Verdigris Deep
- First edition cover
- Author: Frances Hardinge
- Language: English
- Genre: Children's fantasy
- Publisher: Macmillan Publishers
- Publication date: 4 May 2007
- Publication place: United Kingdom
- Media type: Print (Hardback & Paperback)
- Pages: 400 (first edition, hardback)
- ISBN: 978-1-4050-5537-6
- OCLC: 81453294

= Verdigris Deep =

Book by Frances Hardinge

Verdigris Deep is a children's fantasy novel by Frances Hardinge. It concerns three children who fall into the power of a "well witch" after stealing coins from a wishing well. They are given various powers to grant the wishes of others. While many of the wishes seem harmless they all eventually lead to perilous fates. It was originally published by Macmillan in the UK in 2007 and released in the United States a year later under the title Well Witched.

==Plot summary==
The story starts when Ryan, Chelle and Josh stranded without their bus fare home. Josh climbs into an old wishing well and retrieves some blackened coins. The next day, odd things begin to happen. Ryan sees a watery face in the mirror, and finds white lumps on his hands. Light bulbs explode in Josh's house, and Chelle's babbling becomes shockingly strange.

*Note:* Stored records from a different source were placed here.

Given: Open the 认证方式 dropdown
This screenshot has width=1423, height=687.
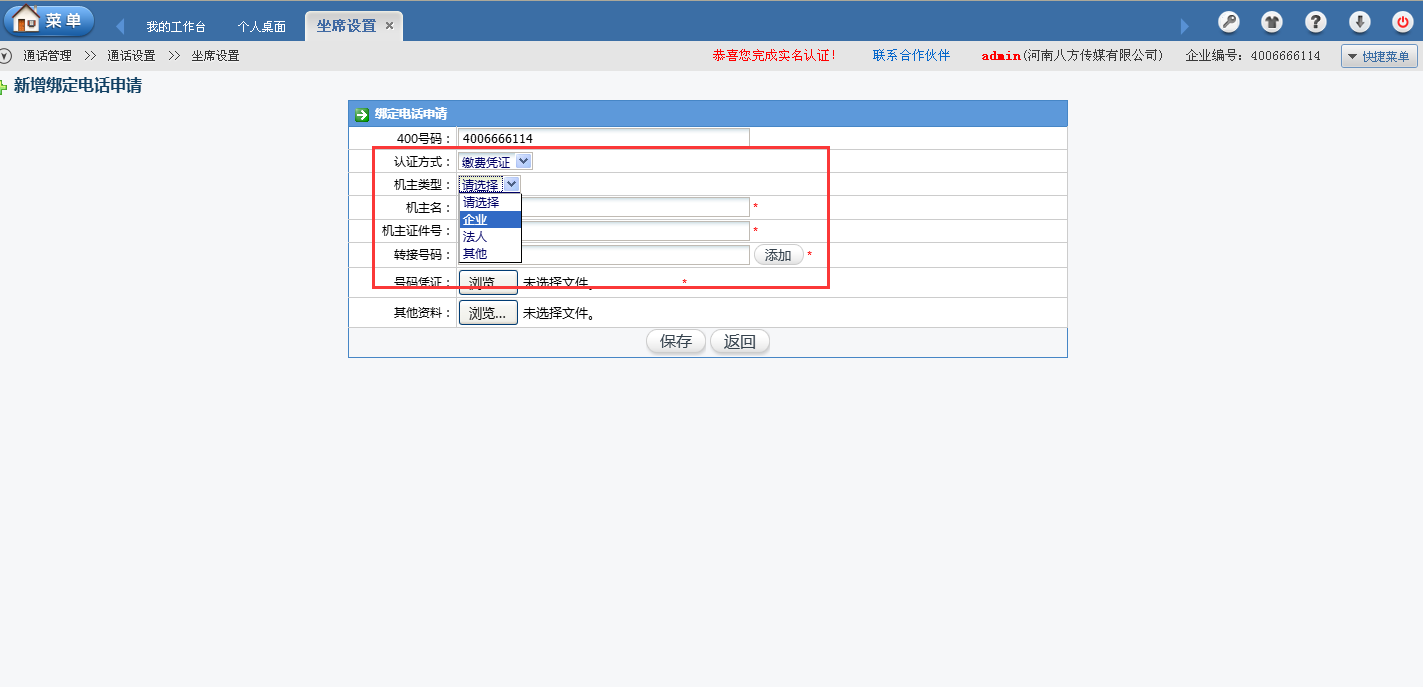Looking at the screenshot, I should (x=495, y=161).
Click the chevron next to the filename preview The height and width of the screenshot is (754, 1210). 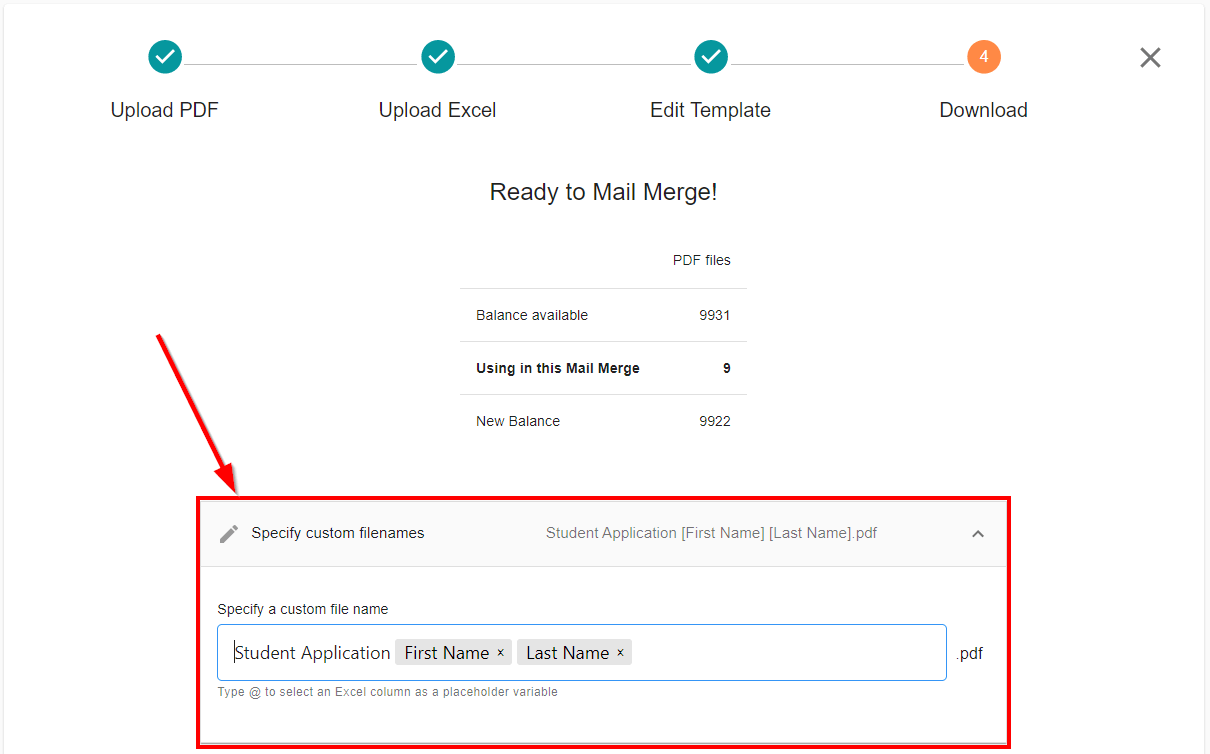(978, 534)
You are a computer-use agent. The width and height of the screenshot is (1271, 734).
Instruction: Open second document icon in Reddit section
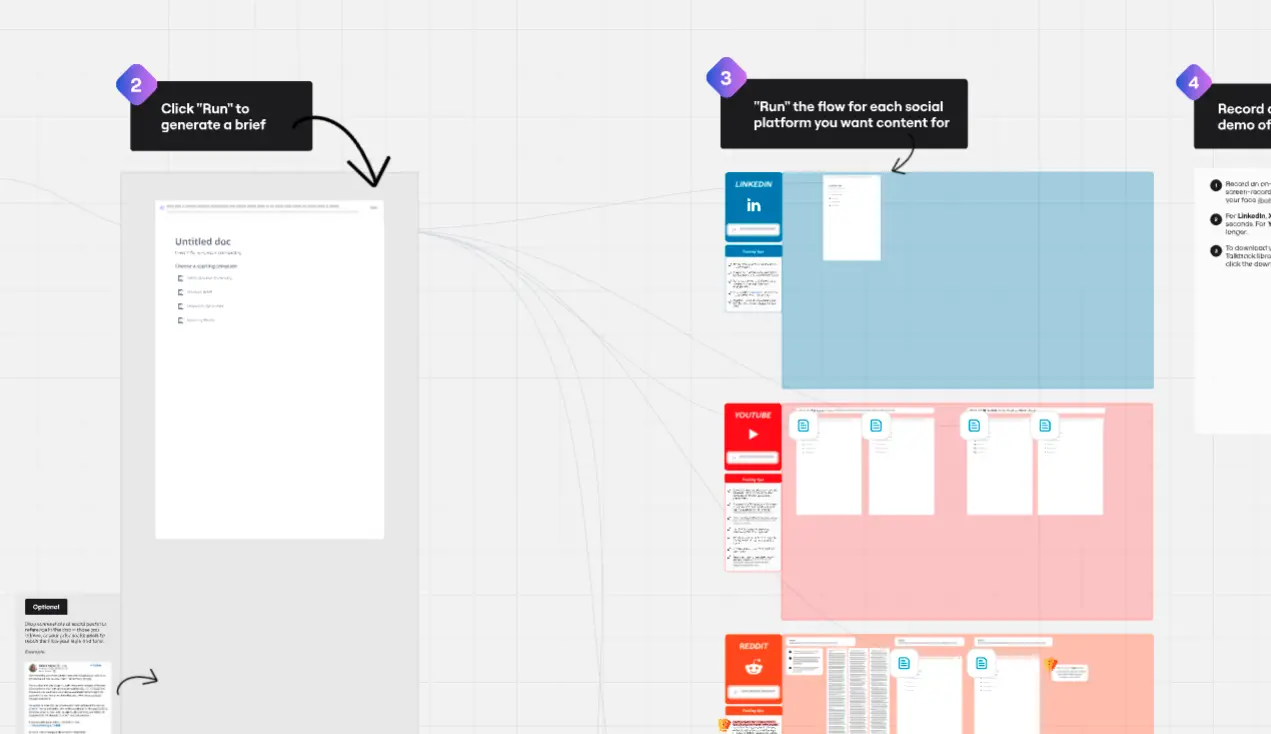(981, 663)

Ryan has a vision of the well witch, and understands from her gargled words that, because they took the coins, they are now in her service. She has given each of them powers so that they can find other wishers, discover their wishes and help grant them. She also gives him the name of a nearby village. In the village, they realize that Chelle is speaking aloud the thoughts of a tea-shop man, Will Wurthers. They guess that he wished for a Harley-Davidson and persuade him to enter a competition to win at the fete where the winner of the motorcycle is to be announced, they hear the thoughts of an unhappy mime who wishes (they think) for fame. In their attempt to grant his wish they inadvertently cause a riot at the fete. Then they learn that Will has been badly injured in an accident. When Chelle overhears the thoughts of someone wishing for bloody revenge she gets frightened, and she and Ryan decide they should not grant any more wishes.

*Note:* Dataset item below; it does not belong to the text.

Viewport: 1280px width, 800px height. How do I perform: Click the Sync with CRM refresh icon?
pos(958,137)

Josh, however, is determined to hang on to his increasing power over all machines, metals and electronic devices. When he goes berserk and tries to kill Ryan's mother, Ryan thinks of a way to diminish the witch's power. But Josh also has a plan, and it nearly results in the death of them all.

==Characters==

Ryan: Ryan is a bright but quiet boy with only two friends: Chelle and Josh. He is known for his "upside down" way of seeing things. The well witch grants him a power of sight, which shows itself through the eyes growing on his hands like warts. He can see her when she chooses to communicate. He can see Josh's power in action, and sees people's wishes as translucent snakes growing from their chests. He also has insights into the situation of the well witch and into the true nature of wishes.

Chelle: Chelle is an insecure girl with a tendency to babble. She hates getting in trouble and has a low opinion of herself. Her power is telepathic, as the thoughts of the people who have made wishes at the well spill uncontrollably out of her mouth when they are nearby.

Josh: Josh is the leader of trio. He is confident, energetic and popular. However, he feels unwanted by his adoptive parents, who are getting divorced, and is jealous of Ryan's family. Josh's power is related to electromagnetism and affects metals, mechanisms and electronics. He is excited by his power as he gains more control over it, and is impatient of the moral qualms of Ryan and Chelle.

Mother Leathertongue: Also known as the well witch, she is an ancient water spirit who lives at the bottom of the well. She gains power through the granting of wishes, but the complexity of the human world baffles her so that she has to work through surrogates. Her power can cause torrential rain and flooding.

Miss Gossamer: Miss Gossamer is an elderly woman, a friend of Chelle's family, who recognises the trio's powers. The previous "Well's Angels" drowned her beloved baby daughter - because during her unwanted pregnancy she had wished not to have a child. On the edge of insanity, she believes that Chelle and the others are demons, not children.

==Awards==
The novel was nominated for the Carnegie Medal in 2008.